Only the lines below from the one containing "Where should I click to: Open" to the one containing "Click the like" should be repeated, both included and unchanged.

Stored items
+-------+

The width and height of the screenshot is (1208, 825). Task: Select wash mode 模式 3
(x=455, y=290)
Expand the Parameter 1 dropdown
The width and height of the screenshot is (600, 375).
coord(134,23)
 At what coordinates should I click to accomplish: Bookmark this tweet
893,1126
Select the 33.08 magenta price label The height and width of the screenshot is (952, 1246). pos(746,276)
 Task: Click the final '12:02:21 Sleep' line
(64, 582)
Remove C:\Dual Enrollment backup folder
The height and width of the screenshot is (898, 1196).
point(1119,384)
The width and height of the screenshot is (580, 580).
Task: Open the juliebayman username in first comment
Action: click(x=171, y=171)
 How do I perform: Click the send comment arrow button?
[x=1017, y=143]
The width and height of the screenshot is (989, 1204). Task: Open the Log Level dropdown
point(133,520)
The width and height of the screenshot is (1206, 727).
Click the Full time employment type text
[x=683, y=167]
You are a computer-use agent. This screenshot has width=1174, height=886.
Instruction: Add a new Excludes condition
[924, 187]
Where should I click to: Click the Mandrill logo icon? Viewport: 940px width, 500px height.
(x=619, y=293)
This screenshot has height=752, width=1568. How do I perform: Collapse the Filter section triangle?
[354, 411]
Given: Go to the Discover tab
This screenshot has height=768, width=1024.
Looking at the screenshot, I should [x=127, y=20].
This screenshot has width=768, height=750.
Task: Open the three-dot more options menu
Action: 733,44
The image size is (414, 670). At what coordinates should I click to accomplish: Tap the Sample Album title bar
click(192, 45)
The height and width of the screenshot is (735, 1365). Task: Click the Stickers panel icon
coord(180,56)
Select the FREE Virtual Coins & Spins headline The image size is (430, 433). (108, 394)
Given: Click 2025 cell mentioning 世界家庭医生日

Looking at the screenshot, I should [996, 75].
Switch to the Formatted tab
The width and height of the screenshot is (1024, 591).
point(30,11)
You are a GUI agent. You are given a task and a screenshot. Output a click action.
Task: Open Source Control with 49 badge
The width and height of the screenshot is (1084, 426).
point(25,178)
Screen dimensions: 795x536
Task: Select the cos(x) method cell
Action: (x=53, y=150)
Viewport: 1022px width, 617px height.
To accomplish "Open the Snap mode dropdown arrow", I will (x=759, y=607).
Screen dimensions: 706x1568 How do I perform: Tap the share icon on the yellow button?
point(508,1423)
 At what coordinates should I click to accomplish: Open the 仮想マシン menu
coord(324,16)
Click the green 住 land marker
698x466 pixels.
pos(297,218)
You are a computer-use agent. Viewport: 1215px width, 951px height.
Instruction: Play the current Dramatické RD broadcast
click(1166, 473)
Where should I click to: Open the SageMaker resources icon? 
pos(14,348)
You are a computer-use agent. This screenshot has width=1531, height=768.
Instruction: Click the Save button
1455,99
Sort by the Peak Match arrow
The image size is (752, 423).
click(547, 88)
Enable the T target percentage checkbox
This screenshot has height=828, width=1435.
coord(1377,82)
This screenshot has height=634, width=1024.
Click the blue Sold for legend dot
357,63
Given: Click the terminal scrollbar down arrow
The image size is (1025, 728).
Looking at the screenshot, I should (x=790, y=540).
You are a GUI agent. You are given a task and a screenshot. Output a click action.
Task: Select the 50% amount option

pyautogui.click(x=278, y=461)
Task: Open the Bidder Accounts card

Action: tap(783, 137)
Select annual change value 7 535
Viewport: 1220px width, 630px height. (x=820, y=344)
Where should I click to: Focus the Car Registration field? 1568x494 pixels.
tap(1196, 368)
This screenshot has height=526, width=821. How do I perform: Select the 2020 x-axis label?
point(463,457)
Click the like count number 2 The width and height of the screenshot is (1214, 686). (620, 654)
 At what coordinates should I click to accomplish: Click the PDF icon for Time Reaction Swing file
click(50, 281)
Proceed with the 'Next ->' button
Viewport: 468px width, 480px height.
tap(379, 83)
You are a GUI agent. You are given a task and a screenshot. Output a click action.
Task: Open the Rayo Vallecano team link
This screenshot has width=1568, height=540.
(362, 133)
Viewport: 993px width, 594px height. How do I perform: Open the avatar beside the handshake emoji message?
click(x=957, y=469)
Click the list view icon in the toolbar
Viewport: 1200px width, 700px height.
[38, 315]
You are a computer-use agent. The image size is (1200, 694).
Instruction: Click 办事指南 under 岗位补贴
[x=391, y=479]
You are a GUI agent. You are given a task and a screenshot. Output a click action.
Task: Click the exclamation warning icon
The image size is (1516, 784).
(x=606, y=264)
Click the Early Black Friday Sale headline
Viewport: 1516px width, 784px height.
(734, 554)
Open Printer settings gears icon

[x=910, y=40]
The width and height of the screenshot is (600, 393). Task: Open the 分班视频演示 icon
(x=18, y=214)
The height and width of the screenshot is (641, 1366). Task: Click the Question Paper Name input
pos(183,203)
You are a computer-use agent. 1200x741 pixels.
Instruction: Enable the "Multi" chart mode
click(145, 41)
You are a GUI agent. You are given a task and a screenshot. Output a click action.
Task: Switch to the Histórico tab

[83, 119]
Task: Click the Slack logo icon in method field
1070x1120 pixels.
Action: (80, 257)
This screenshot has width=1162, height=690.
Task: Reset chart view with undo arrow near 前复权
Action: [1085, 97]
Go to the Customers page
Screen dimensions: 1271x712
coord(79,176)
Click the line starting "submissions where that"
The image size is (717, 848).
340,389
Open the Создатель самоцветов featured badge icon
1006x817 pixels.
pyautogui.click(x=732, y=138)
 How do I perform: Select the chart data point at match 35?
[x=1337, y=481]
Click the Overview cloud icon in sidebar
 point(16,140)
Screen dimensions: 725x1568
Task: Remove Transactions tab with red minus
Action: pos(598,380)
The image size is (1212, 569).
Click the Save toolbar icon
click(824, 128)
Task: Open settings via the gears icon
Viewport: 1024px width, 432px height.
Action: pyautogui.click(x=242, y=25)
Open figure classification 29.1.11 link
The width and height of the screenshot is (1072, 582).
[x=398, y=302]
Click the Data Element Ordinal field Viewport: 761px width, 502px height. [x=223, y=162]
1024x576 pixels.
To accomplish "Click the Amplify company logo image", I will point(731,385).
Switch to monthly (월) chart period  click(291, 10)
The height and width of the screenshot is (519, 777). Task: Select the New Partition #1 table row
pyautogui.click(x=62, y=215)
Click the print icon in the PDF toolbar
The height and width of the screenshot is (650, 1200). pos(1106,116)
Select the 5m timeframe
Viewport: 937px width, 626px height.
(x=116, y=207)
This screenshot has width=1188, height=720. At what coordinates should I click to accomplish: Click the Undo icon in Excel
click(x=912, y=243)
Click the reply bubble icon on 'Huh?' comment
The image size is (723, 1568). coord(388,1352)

+-------+

TASK RESPONSE:
Where should I click to: Open the SageMaker resources icon? 
pos(14,348)
You are a computer-use agent. This screenshot has width=1531, height=768.
Instruction: Click the Save button
1455,99
Sort by the Peak Match arrow
The image size is (752, 423).
click(547, 88)
Enable the T target percentage checkbox
This screenshot has height=828, width=1435.
coord(1377,82)
This screenshot has height=634, width=1024.
Click the blue Sold for legend dot
357,63
Given: Click the terminal scrollbar down arrow
The image size is (1025, 728).
Looking at the screenshot, I should (x=790, y=540).
You are a GUI agent. You are given a task and a screenshot. Output a click action.
Task: Select the 50% amount option

pyautogui.click(x=278, y=461)
Task: Open the Bidder Accounts card

Action: tap(783, 137)
Select annual change value 7 535
Viewport: 1220px width, 630px height. (x=820, y=344)
Where should I click to: Focus the Car Registration field? 1568x494 pixels.
tap(1196, 368)
This screenshot has height=526, width=821. How do I perform: Select the 2020 x-axis label?
point(463,457)
Click the like count number 2 The width and height of the screenshot is (1214, 686). (620, 654)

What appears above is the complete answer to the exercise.